* WORK REQUEST *
Without pictures, repeat exactly the lines from the one containing "Where should I" through the end of the entries.

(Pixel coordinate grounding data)
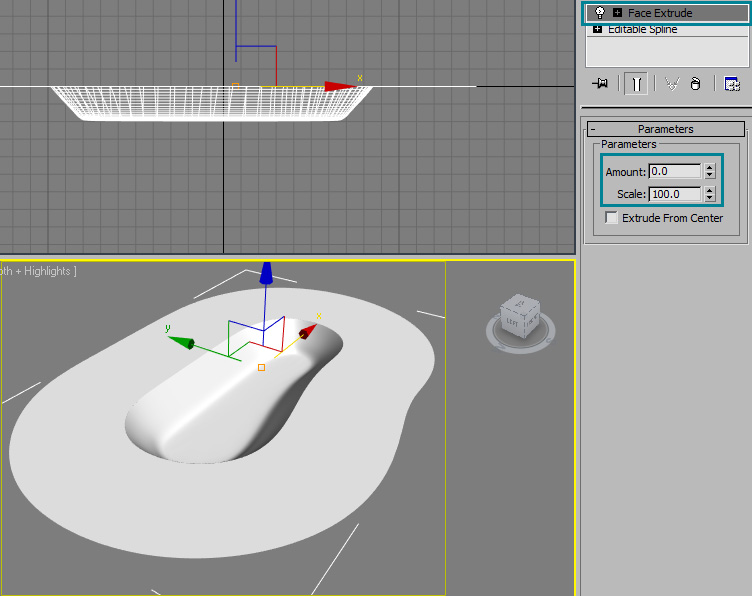Screen dimensions: 752x596
Task: Toggle Show End Result button
Action: pos(635,85)
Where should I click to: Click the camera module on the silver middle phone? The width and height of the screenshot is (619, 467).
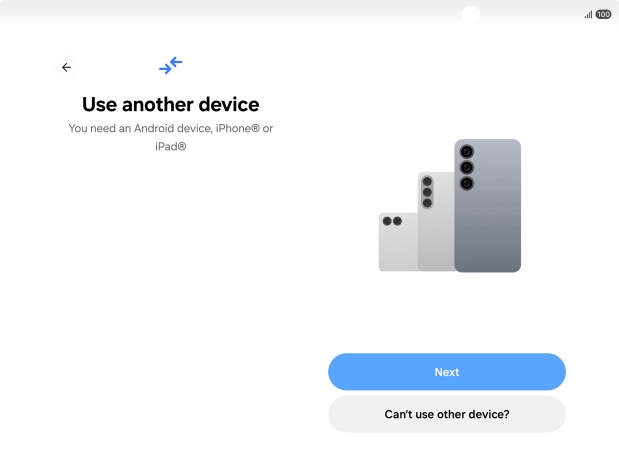pos(427,192)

* RESULT FOR THIS TASK *
Where should I click to: Click the camera module on the silver middle phone? The width and height of the screenshot is (619, 467).
pos(427,192)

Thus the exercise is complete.